YOUR OBJECTIVE ::
Rewrite the entries from the line containing "This screenshot has height=664, width=1180." through the line containing "I will coord(373,650).", both included, as a two-column CSV with the headers request and answer. Give one row per entry, with each value in a single quoted field and any line breaks replaced by spaces.
== MATERIAL FOR THIS TASK ==
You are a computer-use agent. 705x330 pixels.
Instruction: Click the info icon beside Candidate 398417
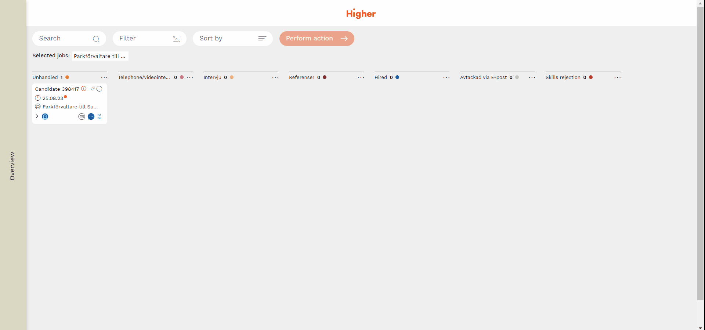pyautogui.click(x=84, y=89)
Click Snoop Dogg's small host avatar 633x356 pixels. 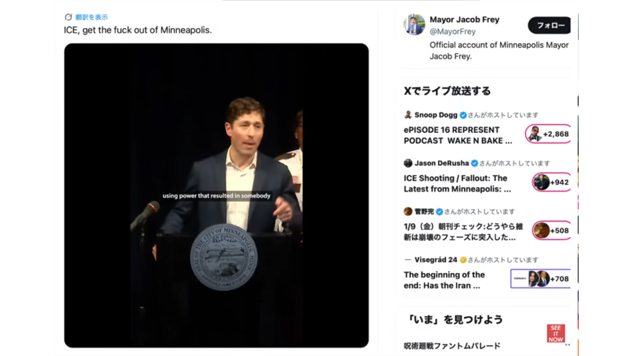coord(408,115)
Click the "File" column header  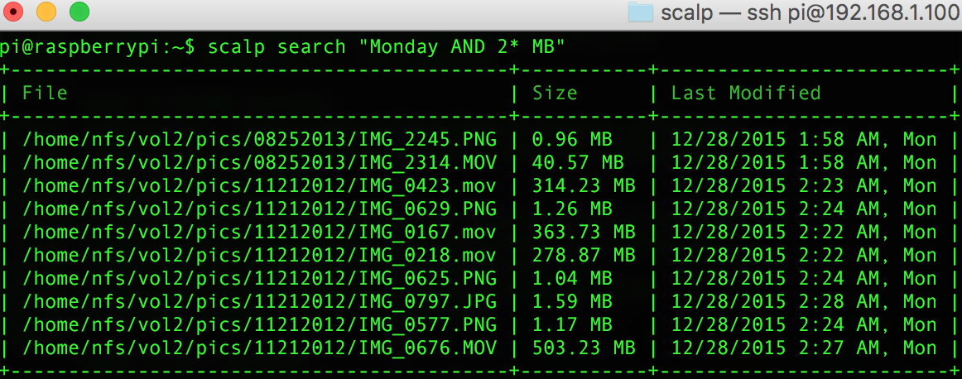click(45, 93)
===
== MATERIAL FOR THIS TASK ==
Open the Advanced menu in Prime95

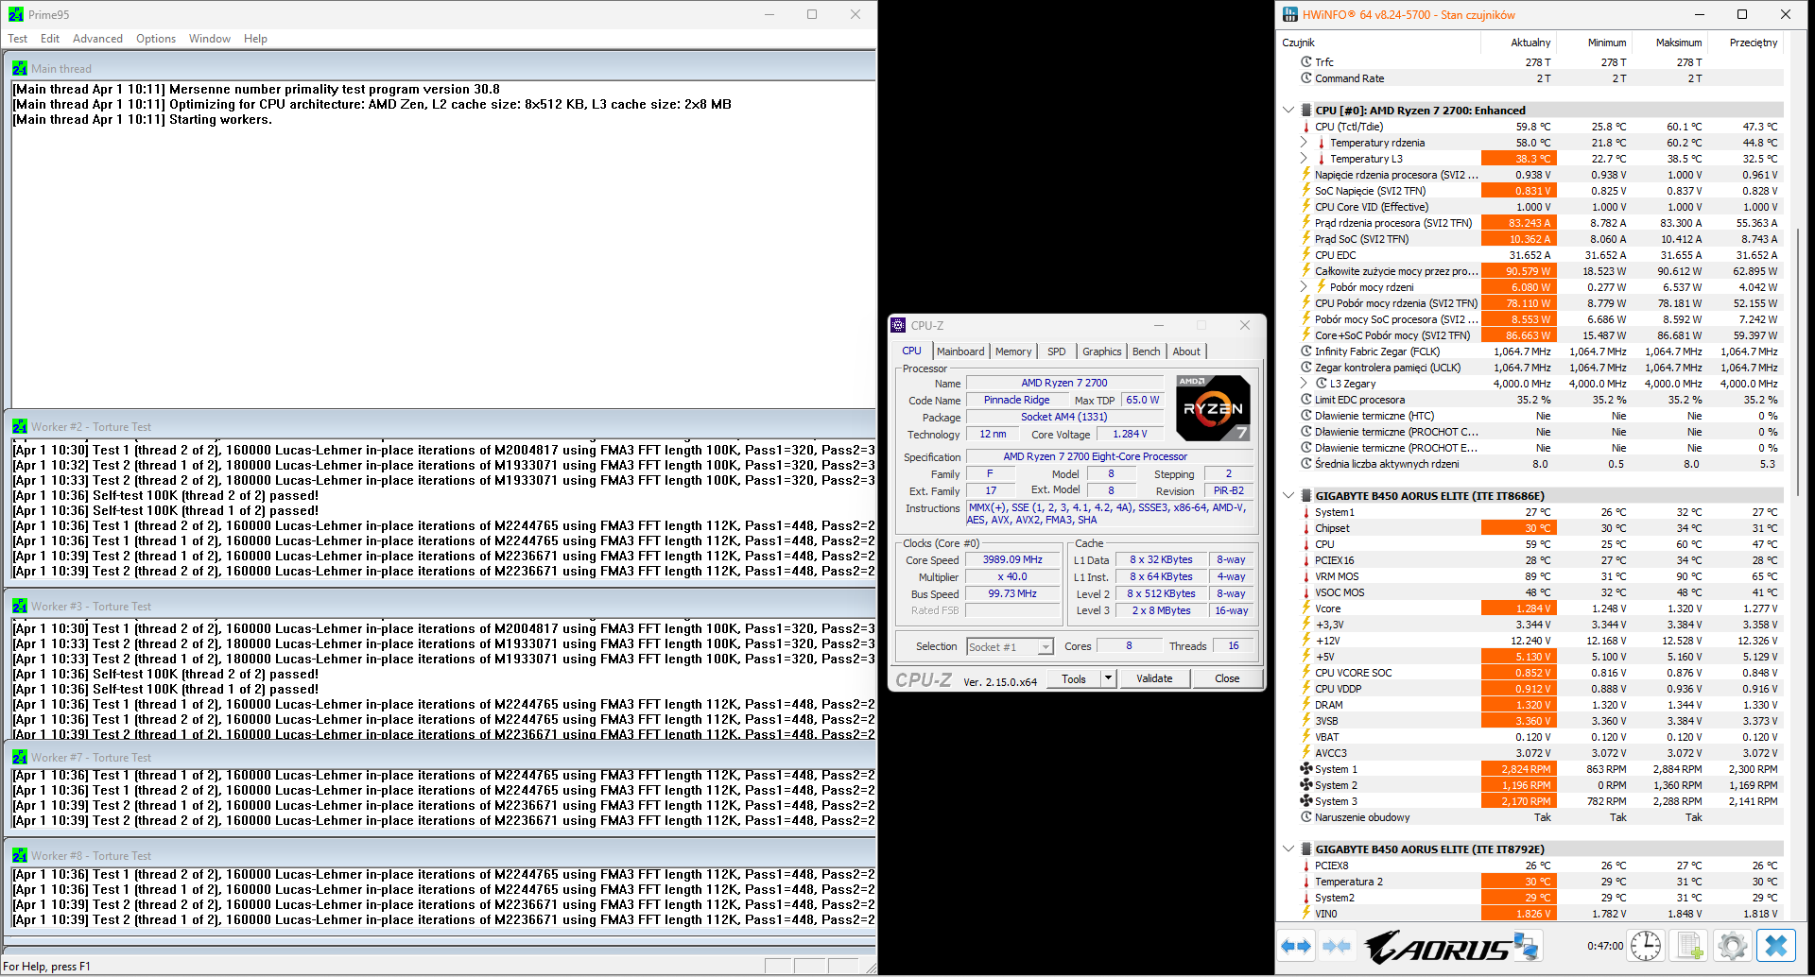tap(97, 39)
===
== MATERIAL FOR THIS TASK ==
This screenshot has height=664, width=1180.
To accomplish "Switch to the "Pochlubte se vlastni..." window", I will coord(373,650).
===
RESULT ::
request,answer
"This screenshot has height=664, width=1180. To accomplish ""Switch to the ""Pochlubte se vlastni..."" window"",","I will coord(373,650)."